この地域の特徴
- 県庁所在地とそれ以外で商圏の厚みが違う
- 人口減少と高齢化が全国より早く進む
- 車移動が前提で、駐車場が集客を左右する
- 相続・遺品整理に伴う持ち込みが一定量ある
- 冬季の来店減を見込む必要がある
商圏をどう測るか
「今いくら売れているか」だけでなく、その商圏の人口がこの先どう動くかを見てください。自治体が公表する将来推計は誰でも参照できます。
| 見る項目 | 意味 |
|---|---|
| 商圏人口の推移 | 来店客の母数 |
| 高齢化率 | 売り手(持ち込み)の量 |
| 世帯数の動き | 引っ越し・片付け需要 |
| 競合の出店・撤退 | 相場と取り合いの強さ |
店舗網の考え方
- 面で押さえるより、拠点を絞って深く回す
- 出張買取で店舗の届かない範囲を拾う
- 賃借店舗は契約更新年を撤退の判断時期にする
- 売り先はECで広げ、仕入れは地域で押さえる
店舗数を増やすことが強さになるとは限りません。
高齢化を仕入れ側から見る
人口減少は集客には逆風ですが、持ち込み・片付け需要は増える面があります。遺品整理や生前整理に対応できる体制は、この地域では強みになります。

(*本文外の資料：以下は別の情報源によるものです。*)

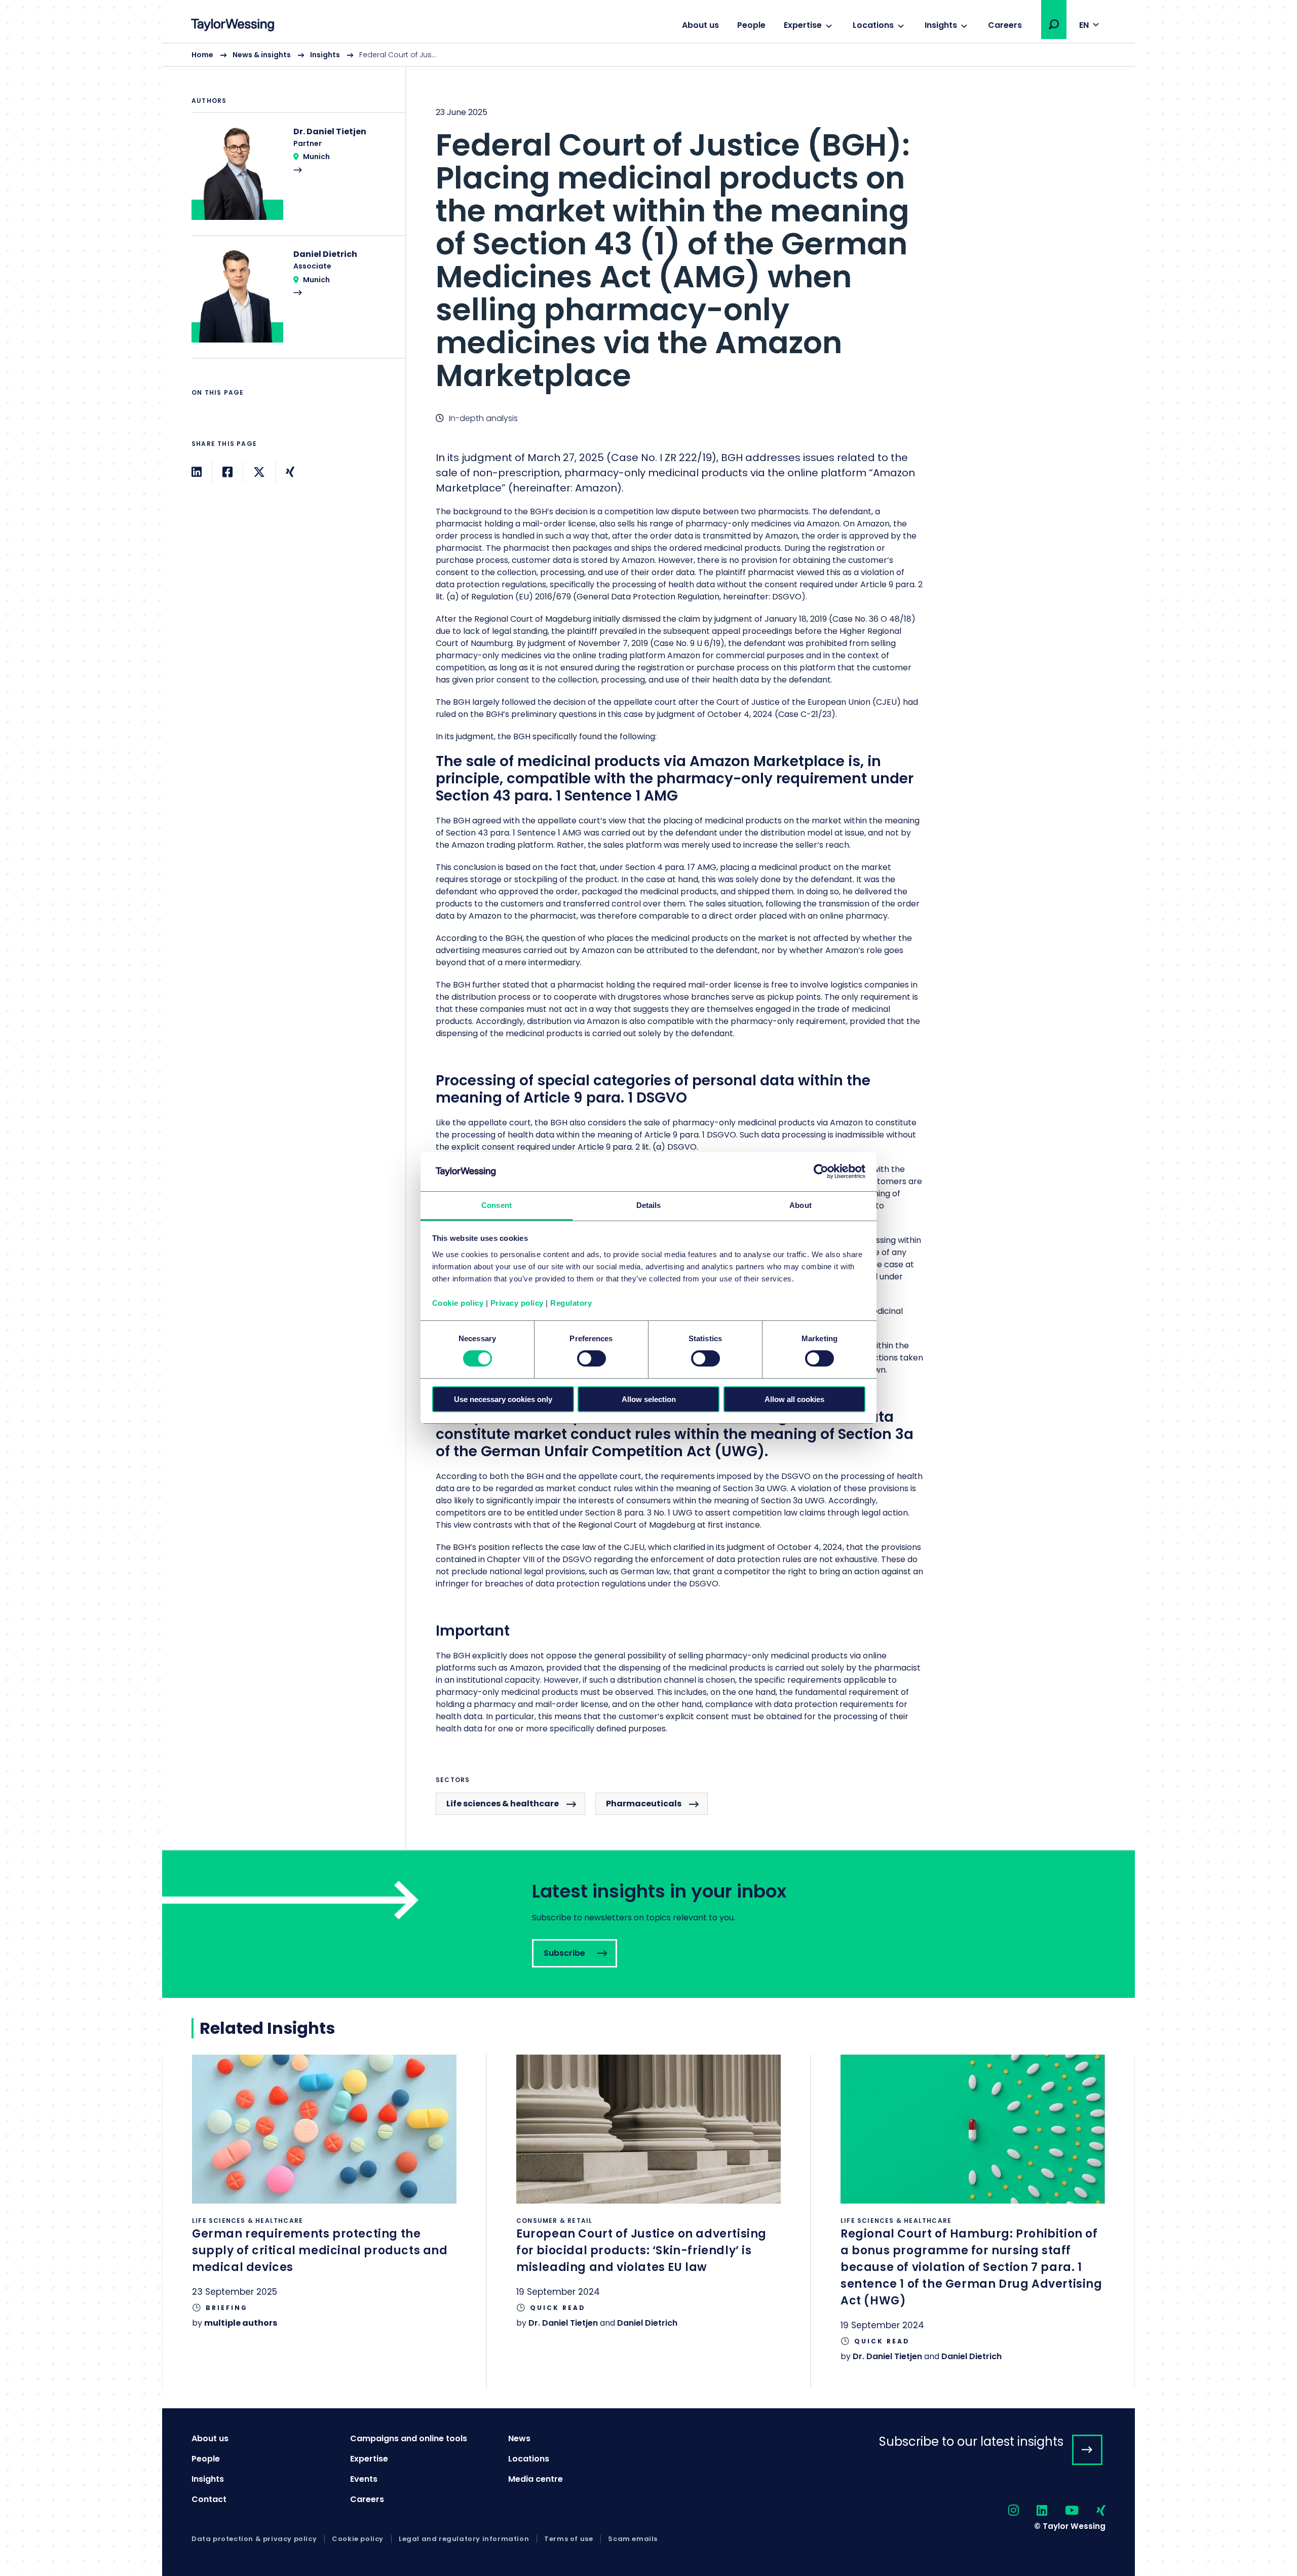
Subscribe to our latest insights (971, 2441)
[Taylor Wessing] (232, 26)
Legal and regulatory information (464, 2539)
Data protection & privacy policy (254, 2539)
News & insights (262, 55)
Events (363, 2479)
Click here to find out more (324, 2205)
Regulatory (571, 1303)
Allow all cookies (794, 1399)
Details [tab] (648, 1205)
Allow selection (649, 1399)
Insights (941, 25)
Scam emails (633, 2539)
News (519, 2438)
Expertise (803, 25)
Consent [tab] (496, 1205)
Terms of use (568, 2539)
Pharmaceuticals (643, 1803)
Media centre (535, 2479)
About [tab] (800, 1205)
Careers (1005, 25)
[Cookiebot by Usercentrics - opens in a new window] (821, 1171)
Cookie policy (458, 1303)
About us (700, 25)
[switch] (591, 1358)
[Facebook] (227, 472)
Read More (293, 180)
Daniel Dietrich (647, 2323)
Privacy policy (517, 1303)
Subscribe (648, 1924)
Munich (316, 156)
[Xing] (290, 472)
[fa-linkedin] (1033, 2511)
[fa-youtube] (1063, 2511)
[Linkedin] (197, 472)
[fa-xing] (1092, 2511)
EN (1084, 25)
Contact (209, 2499)
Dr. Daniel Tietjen (563, 2323)
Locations (873, 25)
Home (202, 55)
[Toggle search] (1054, 24)
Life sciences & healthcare (502, 1803)
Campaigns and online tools (408, 2438)
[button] (1054, 24)
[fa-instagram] (1004, 2511)
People (751, 25)
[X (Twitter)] (259, 472)
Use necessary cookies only (503, 1399)
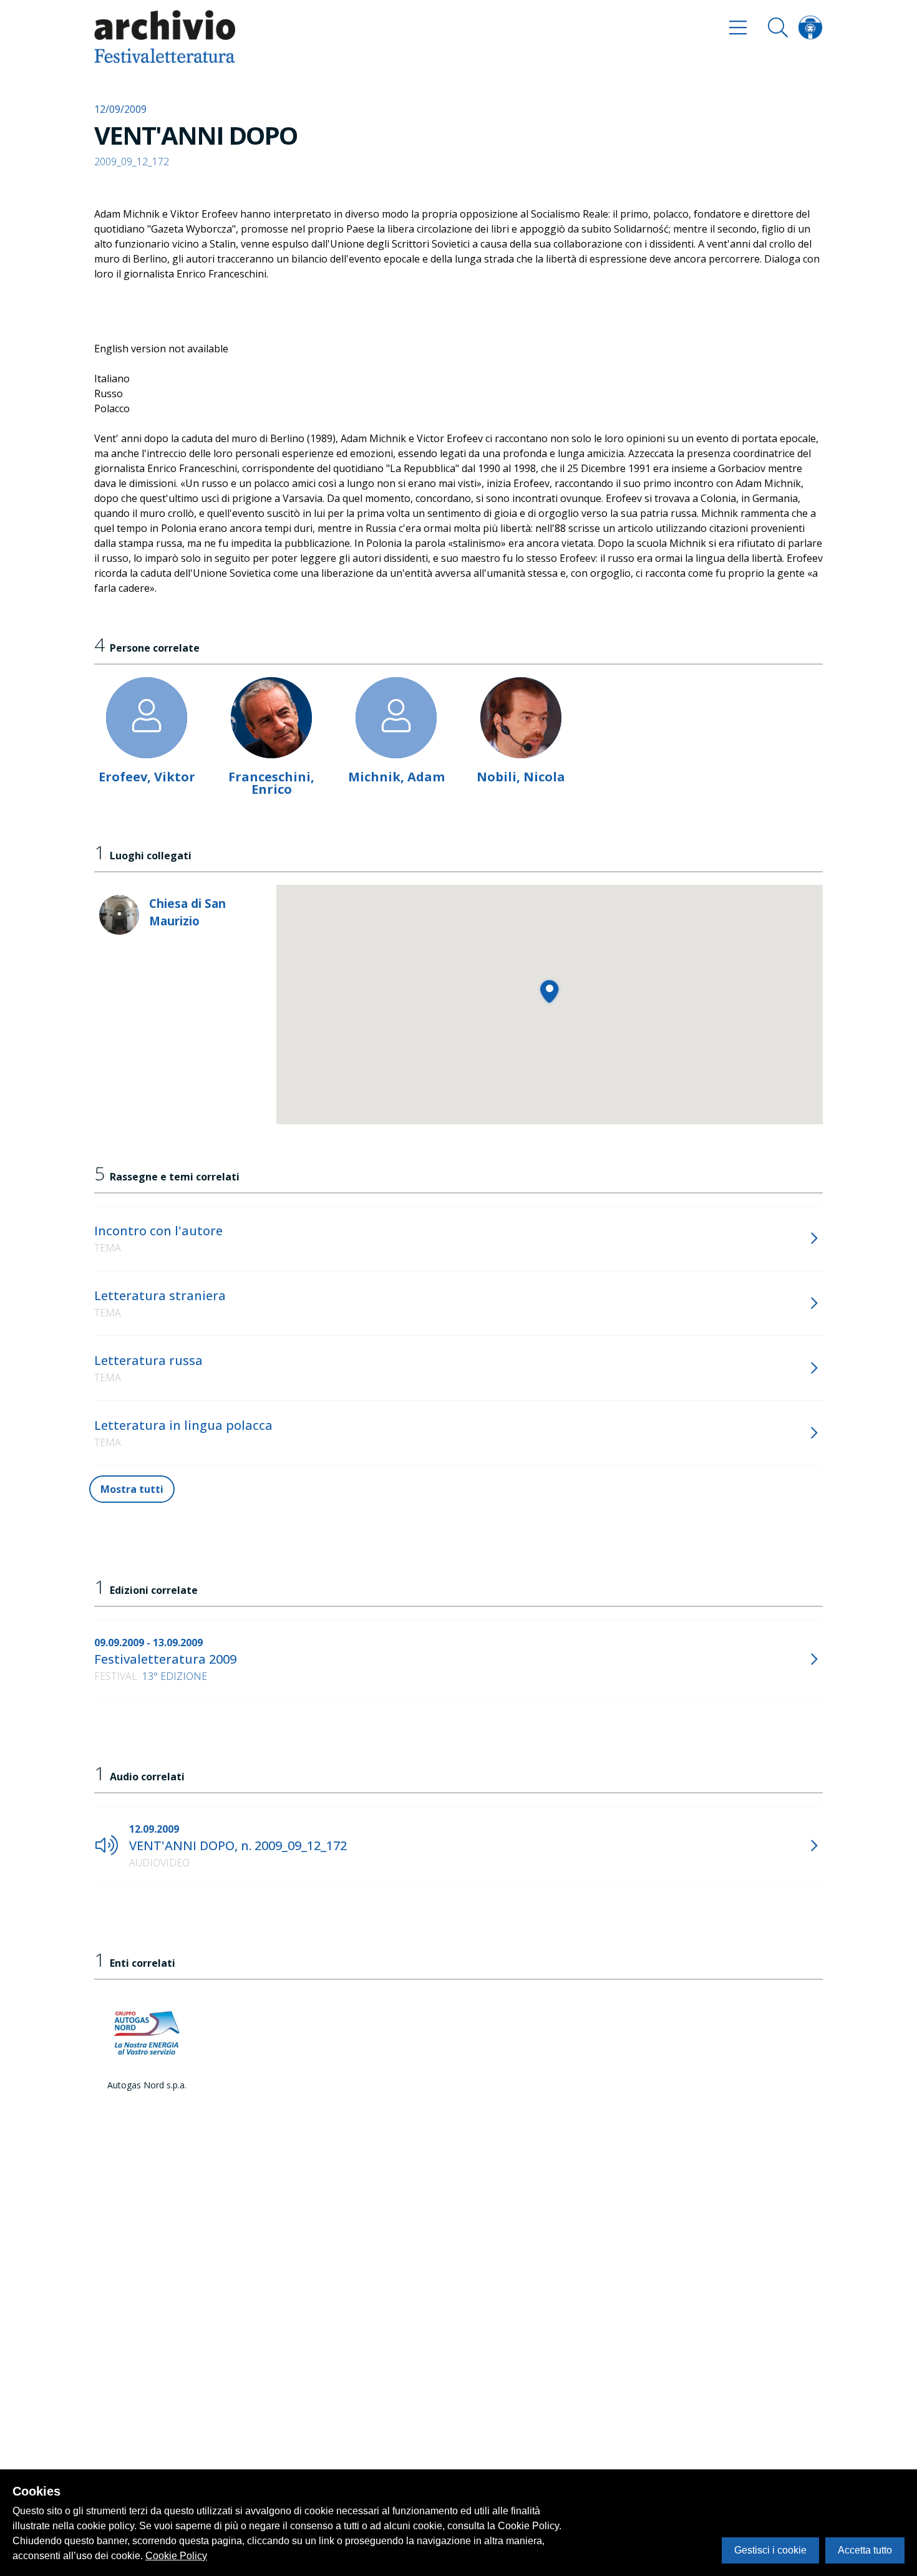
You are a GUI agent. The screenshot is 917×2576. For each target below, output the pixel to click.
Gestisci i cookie (770, 2550)
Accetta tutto (865, 2550)
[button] (549, 991)
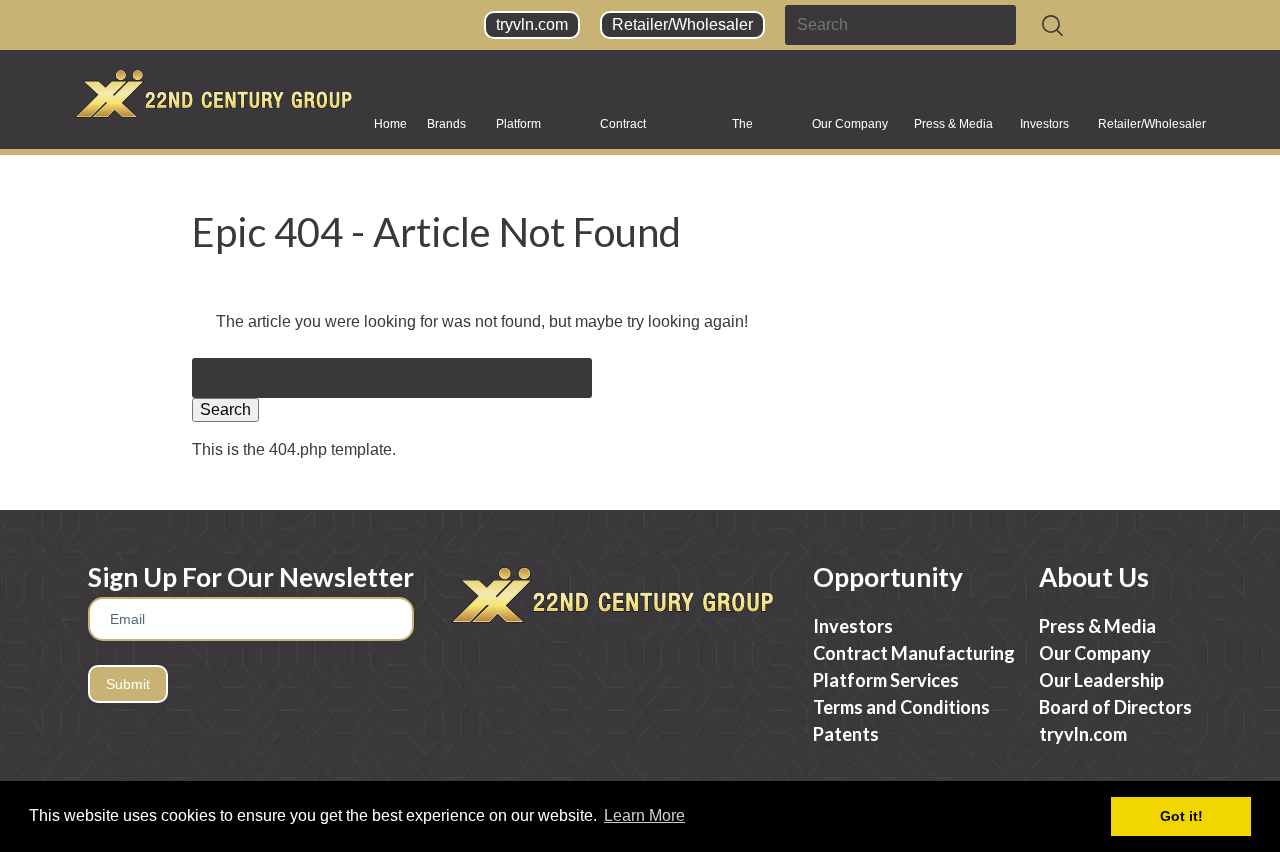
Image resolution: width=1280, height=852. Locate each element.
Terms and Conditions (901, 707)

ただし、扱う品の幅が広がるほど査定の難易度も上がります。何を買い、何を断るかの線引きを決めてください。
承継・譲渡での見られ方
- 商圏人口の見通しは、買い手が必ず確認する
- 店舗ごとの採算が分かれていることを求められる
- 赤字店を抱えたままだと評価が下がる
- 仕入れルートが地域に根ざしていれば加点される
いま整えておくこと
- 店舗ごとの損益を分けて出す
- 賃貸借契約の残存期間を一覧にする
- 採算の合わない店の撤退時期を決めておく
- 仕入れの経路と件数を記録に残す
商圏の変化を数字で把握する
人口動態の影響は、事前に見えます。
- 商圏内の人口と世帯数を確認する — 自治体の公表データです
- 年齢構成を確認する
- 過去10年の推移を見る
- 将来の推計を確認する
- 自社の顧客の年齢構成と重ねる
- 買取と販売で分けて見る
6番目の視点が重要です。高齢化が進む地域では、買取の持ち込みは増える一方、販売の需要は減る傾向があります。仕入れが増えて販売が減る構造なら、販路を地域外に持つ必要があります。
仕入れ側の機会として捉える
人口動態の変化は、不利な面だけではありません。
- 生前整理・遺品整理の需要が増える
- 住み替え・施設入居に伴う片付けが発生する
- 空き家の整理という需要がある
- 提携先を開拓する — 整理業者、不動産業者、介護事業者
- 出張買取の体制を整える — 持ち込みが難しい層に対応します
5番目が、この地域では特に効きます。高齢の顧客は、品物を店まで運べません。出張で伺える体制があることが、仕入れの差につながります。件数と採算を管理しながら、体制を整えてください。
販路を地域外に持つ
地域内の需要が縮む前提で、出口を設計してください。
- EC販売を主要な販路にする
- 業者間市場を活用する
- 都市部の同業への卸を検討する
- 販路別の粗利率を比較する
- カテゴリごとに出し先を決める
1番目への転換は、早いほど有利です。ECでの実績を積むには時間がかかります。地域内の需要が十分あるうちに着手しておけば、縮小が進んだときに備えられます。承継の場面でも、この比率が評価を左右します。
承継で示すべき材料
地域の見通しを含めた説明が求められます。
- 商圏の人口動態 — 不利な材料でも開示します
- 販路別の売上構成 — 地域外の比率です
- 買取の持ち込み件数の推移
- 提携先の状況
1番目を隠さないでください。公表データで確認できる情報です。その中で、どう対応してきたか、今後どう対応できるかを説明するほうが、信頼を得られます。対応の実績が示せれば、地域の不利は評価を大きく下げません。
まとめ
東北では、商圏の縮小を前提に置いた設計が要ります。拠点を絞り、売り先を広げるのが基本形です。
撤退の判断は早いほど選択肢が残ります。